● ROWS
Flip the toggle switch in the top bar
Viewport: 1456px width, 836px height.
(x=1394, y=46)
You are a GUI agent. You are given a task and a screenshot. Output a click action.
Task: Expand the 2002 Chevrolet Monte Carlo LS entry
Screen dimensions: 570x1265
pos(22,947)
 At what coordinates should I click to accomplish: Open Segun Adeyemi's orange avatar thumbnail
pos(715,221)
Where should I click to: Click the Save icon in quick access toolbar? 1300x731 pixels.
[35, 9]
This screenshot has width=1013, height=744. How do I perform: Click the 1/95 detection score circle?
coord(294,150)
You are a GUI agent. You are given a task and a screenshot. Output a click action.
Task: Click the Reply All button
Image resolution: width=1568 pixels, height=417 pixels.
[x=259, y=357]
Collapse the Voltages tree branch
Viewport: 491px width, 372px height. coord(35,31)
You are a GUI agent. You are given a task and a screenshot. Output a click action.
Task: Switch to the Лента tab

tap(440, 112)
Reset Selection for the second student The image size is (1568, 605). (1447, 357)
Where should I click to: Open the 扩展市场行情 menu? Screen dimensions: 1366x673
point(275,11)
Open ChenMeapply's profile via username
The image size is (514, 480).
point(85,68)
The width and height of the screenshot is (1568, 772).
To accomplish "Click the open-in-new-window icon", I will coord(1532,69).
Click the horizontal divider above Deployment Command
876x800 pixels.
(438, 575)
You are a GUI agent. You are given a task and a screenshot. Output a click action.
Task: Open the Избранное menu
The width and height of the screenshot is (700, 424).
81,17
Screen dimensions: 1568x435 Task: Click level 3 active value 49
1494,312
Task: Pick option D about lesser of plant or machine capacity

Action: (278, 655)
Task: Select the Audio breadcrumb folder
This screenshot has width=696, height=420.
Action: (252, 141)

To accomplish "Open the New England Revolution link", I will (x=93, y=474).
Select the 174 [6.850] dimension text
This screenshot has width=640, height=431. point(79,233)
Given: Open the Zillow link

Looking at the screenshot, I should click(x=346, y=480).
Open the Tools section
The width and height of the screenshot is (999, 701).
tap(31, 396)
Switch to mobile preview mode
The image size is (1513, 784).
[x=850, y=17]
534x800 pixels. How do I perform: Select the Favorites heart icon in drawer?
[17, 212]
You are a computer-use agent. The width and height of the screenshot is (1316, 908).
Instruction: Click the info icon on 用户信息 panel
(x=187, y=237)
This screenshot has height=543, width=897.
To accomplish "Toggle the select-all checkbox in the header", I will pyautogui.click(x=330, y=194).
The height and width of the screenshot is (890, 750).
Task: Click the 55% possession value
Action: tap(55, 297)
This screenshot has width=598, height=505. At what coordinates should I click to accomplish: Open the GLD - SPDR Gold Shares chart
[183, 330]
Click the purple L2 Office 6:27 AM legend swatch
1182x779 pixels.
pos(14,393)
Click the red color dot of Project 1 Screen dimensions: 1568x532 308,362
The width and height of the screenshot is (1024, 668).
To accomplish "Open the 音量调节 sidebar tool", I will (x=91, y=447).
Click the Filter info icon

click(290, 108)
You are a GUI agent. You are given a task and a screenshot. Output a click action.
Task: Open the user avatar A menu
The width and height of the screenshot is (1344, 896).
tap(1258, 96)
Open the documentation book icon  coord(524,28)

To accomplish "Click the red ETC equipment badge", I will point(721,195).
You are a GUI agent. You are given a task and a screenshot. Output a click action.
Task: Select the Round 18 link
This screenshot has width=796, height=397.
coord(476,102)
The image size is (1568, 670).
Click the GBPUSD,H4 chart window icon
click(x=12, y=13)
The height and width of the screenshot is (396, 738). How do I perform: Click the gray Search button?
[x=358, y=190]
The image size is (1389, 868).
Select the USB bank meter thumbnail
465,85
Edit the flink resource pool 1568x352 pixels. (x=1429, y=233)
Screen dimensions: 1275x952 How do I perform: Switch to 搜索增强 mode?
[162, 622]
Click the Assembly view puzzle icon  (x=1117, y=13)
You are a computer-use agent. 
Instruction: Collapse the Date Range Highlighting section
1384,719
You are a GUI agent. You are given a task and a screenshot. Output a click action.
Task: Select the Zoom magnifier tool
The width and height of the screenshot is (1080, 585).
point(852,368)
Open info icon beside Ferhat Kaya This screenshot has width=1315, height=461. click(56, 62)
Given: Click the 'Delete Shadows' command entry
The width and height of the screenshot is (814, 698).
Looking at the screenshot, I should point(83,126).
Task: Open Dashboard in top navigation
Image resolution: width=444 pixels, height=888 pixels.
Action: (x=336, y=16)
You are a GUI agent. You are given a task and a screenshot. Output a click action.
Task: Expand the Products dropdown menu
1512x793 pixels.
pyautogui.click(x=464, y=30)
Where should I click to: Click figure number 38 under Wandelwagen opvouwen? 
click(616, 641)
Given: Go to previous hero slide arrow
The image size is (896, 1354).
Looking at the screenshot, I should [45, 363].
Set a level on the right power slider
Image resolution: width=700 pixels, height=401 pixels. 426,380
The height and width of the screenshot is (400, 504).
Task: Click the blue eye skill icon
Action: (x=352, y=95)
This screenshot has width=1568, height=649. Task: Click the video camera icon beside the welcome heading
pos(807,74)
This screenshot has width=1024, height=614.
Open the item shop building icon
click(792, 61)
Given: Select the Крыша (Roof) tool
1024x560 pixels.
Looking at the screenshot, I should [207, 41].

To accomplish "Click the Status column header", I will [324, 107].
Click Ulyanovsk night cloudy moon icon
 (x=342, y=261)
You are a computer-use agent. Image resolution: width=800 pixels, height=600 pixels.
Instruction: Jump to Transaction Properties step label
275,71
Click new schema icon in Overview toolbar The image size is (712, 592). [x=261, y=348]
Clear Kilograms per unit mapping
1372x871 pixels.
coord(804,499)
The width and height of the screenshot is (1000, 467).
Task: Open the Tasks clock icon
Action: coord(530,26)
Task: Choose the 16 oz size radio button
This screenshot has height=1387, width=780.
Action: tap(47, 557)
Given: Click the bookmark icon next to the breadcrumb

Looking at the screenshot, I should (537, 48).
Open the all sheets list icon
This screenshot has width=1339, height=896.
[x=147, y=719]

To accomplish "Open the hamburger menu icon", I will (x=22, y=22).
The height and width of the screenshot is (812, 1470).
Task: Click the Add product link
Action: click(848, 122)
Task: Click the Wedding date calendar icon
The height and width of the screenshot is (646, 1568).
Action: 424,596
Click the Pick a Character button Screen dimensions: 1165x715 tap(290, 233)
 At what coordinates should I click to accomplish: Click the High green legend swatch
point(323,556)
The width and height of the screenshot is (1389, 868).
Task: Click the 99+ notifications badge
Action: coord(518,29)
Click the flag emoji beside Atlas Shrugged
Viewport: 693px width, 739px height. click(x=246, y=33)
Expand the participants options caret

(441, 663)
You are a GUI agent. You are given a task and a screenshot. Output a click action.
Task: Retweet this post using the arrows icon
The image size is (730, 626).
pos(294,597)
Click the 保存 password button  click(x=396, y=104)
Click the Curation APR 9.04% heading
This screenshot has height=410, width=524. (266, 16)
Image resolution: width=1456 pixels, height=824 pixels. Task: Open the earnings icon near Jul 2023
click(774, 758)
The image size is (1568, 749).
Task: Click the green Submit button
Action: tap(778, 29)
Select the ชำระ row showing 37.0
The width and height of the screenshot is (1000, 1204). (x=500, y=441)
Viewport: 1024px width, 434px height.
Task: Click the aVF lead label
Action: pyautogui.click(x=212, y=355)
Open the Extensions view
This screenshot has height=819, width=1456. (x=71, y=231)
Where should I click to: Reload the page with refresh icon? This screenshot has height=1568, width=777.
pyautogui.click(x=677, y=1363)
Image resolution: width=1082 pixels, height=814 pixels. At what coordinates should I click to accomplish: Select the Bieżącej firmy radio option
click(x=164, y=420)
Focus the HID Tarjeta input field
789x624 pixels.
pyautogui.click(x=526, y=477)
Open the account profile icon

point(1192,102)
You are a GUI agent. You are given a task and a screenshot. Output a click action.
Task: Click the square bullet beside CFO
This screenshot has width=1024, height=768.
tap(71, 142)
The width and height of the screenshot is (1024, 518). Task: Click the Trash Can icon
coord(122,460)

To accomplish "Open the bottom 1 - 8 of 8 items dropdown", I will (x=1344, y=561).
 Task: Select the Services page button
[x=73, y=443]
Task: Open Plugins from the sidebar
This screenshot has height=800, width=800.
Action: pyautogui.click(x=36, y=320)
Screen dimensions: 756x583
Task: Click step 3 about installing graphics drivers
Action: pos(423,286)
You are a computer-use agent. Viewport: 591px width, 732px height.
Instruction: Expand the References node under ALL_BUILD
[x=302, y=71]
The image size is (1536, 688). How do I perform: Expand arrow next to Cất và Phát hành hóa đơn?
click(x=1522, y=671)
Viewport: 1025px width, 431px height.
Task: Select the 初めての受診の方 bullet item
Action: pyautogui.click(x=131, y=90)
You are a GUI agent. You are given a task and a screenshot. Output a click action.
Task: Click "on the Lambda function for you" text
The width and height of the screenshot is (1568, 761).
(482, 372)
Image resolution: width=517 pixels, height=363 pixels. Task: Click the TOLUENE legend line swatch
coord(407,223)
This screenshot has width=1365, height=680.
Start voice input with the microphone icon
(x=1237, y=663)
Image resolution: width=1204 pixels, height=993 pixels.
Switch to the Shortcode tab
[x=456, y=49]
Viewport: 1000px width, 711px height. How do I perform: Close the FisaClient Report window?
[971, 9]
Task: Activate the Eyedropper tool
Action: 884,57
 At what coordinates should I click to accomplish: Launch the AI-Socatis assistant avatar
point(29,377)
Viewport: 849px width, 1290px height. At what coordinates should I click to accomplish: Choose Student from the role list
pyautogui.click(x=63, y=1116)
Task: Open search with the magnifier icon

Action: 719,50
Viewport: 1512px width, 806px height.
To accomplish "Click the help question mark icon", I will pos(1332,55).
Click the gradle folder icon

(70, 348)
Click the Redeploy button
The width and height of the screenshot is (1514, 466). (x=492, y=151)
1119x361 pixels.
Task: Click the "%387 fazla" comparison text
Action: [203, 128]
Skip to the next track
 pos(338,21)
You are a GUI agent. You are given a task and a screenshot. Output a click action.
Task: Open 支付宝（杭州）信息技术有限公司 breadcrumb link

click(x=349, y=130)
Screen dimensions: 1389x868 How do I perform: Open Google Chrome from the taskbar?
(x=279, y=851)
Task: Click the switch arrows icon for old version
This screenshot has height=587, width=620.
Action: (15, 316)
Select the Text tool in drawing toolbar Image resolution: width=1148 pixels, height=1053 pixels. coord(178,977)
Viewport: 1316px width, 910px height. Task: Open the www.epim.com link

● EXERCISE BRIEF
Output the data verbatim from its first line through the line containing "Viewport: 491px width, 372px", including both of those lines.

● SOLUTION FOR THIS TASK
Flip the toggle switch in the top bar
Viewport: 1456px width, 836px height.
(x=1394, y=46)
You are a GUI agent. You are given a task and a screenshot. Output a click action.
Task: Expand the 2002 Chevrolet Monte Carlo LS entry
Screen dimensions: 570x1265
pos(22,947)
 At what coordinates should I click to accomplish: Open Segun Adeyemi's orange avatar thumbnail
pos(715,221)
Where should I click to: Click the Save icon in quick access toolbar? 1300x731 pixels.
[35, 9]
This screenshot has width=1013, height=744. How do I perform: Click the 1/95 detection score circle?
coord(294,150)
You are a GUI agent. You are given a task and a screenshot. Output a click action.
Task: Click the Reply All button
Image resolution: width=1568 pixels, height=417 pixels.
[x=259, y=357]
Collapse the Voltages tree branch
Viewport: 491px width, 372px height. coord(35,31)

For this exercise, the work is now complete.